Data under study -
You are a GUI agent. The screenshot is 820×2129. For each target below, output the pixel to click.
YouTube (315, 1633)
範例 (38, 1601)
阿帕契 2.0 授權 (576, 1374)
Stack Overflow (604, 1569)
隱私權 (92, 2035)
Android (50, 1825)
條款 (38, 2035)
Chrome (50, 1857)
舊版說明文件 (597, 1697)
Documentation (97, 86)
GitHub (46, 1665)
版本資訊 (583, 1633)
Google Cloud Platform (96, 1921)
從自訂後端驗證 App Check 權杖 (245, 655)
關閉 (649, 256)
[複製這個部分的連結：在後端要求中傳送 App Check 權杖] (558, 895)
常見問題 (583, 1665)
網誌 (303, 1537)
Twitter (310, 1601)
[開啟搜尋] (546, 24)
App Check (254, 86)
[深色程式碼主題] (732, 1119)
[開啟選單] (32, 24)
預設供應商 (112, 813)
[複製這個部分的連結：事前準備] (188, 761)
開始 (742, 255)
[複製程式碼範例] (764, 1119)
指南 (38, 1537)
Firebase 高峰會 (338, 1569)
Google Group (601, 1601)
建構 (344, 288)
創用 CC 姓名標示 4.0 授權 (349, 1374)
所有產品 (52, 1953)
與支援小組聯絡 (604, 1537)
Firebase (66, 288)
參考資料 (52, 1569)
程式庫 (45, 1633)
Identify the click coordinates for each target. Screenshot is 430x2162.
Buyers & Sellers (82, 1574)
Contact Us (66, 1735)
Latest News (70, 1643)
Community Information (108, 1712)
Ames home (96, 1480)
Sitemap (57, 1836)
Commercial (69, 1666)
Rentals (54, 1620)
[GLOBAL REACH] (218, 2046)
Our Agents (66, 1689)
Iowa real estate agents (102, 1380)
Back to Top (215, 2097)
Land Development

Your goal - Out of the data above, give again only the lines starting at the one holding "Twitter (310, 1601)" and ending at the one holding "參考資料 (52, 1569)", unchanged.

Exercise solution -
Twitter (310, 1601)
[開啟搜尋] (546, 24)
App Check (254, 86)
[深色程式碼主題] (732, 1119)
[開啟選單] (32, 24)
預設供應商 (112, 813)
[複製這個部分的連結：事前準備] (188, 761)
開始 (742, 255)
[複製程式碼範例] (764, 1119)
指南 (38, 1537)
Firebase 高峰會 (338, 1569)
Google Group (601, 1601)
建構 (344, 288)
創用 CC 姓名標示 4.0 授權 (349, 1374)
所有產品 (52, 1953)
與支援小組聯絡 (604, 1537)
Firebase (66, 288)
參考資料 (52, 1569)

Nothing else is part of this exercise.